We shouldn’t expect God to work just one way. The danger of a faith which expects people to be a certain way because they are Christians is that we don’t catch the wonderful diversity that God has gifted the Church with. We aren’t all noisy, or musical, or dramatically inclined – and thank God for that! Nor does God, through His Holy Spirit, want us to conform to one pattern of what it means to be a Christian.

What is true for each one of us, core to our understanding of the working of the Holy Spirit, is that God wants to change us. We are called to be transformed, made new, through Christ. Our salvation is once and for all, the new life we are given in Christ happened because of Jesus’ death on the cross and the bursting from the tomb of that first Easter day. But salvation is not the end of the story for those of us who still try today to be ‘followers of the way’. We are called to be sanctified, which means to be made holy.

This is the work of the Holy Spirit. To make us more like Christ. In an excellent book I have been reading lately called ‘The Art of God’ I have been reminded that God is at work in us changing us, changing us as we worship together, as we share in the bread and wine of Holy Communion, as we pray, as we read scripture and allow Scripture to read us.

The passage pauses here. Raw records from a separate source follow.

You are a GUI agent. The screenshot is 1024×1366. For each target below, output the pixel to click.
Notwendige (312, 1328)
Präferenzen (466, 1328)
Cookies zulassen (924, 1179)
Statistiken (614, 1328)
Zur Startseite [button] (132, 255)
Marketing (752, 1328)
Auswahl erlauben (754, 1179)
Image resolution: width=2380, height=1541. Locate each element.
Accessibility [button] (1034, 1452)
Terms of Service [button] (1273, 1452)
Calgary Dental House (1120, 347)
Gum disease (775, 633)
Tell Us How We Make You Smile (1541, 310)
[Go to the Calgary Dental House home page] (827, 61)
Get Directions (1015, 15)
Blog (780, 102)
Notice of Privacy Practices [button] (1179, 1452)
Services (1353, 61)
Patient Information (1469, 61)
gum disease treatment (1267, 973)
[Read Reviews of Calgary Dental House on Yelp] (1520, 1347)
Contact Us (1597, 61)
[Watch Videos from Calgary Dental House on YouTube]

We are transformed as we talk to fellow Christians about what is important in our faith, as we struggle with the issues which affect our world, as we live in faith and hope and love.

This is the Holy Spirit at work in us.

It isn’t always spectacular, it isn’t always obvious from day to day – but as I look back on the twenty six years since I became a Christian I can see where God, through His grace and by the working of the Holy Spirit, has changed me.

I’m not claiming to be a super-spiritual superstar, nor would I expect you or any other Christians to think that God has made me loud, noisy and outspoken – God has been good enough to work in spite of that! But I can look back on my life and I know that God has prompted, me, challenged me, inspired me, at times broken me and rebuilt me through his grace.

I would hope that if you looked back on your life and reflected a little on where you have been in your faith and where you are now you would see something of where God, perhaps subtly, perhaps dramatically, perhaps over time, perhaps in an instant, has changed you. Looking back I would hope you would see evidence of the Holy Spirit in your life.

The work of the Holy Spirit is to enliven, to awaken faith in us, whatever form that may take. And we see from the story in Acts chapter of the birth of the Church, the birthday we celebrate today, that the reason for this is that we will proclaim our faith. The changes wrought in us are that we may witness to the God who is at work in us. Jesus tells us in our reading from the Gospel of St John for today ‘…the Spirit of truth who comes from the Father, he will testify on my behalf.’

He goes on to tell us in verse 13 of the John chapter 16 ‘When the Spirit of truth comes, he will guide you into all the truth…’ We are guided into a relationship with the one who is the way, the truth and the life, that we may share that way, truth and life with others.

If you are anything like me, you probably feel wholly inadequate to the task, unable to take on such a responsibility – but we can be reassured by the fact that God’s Spirit is the one who tells us what to say, and when we are open to his guidance then we are shown how to act, and when we pray we are guided by the Spirit who we are told will help us – as it says in the letter to the Romans, chapter 8 verses 26-28

‘Likewise the Spirit helps us in our weakness, for we do not know how to pray as we ought, but that very Spirit intercedes with sighs too deep for words. And God, who searches the hear, knows what is the mind of the Spirit, because the Spirit intercedes for the saints according to the will of God.’

May the Spirit of God dwell in us richly, that we may have the mind of Christ and glorify the one who is our God and is the father of all. Come Holy Spirit. Amen.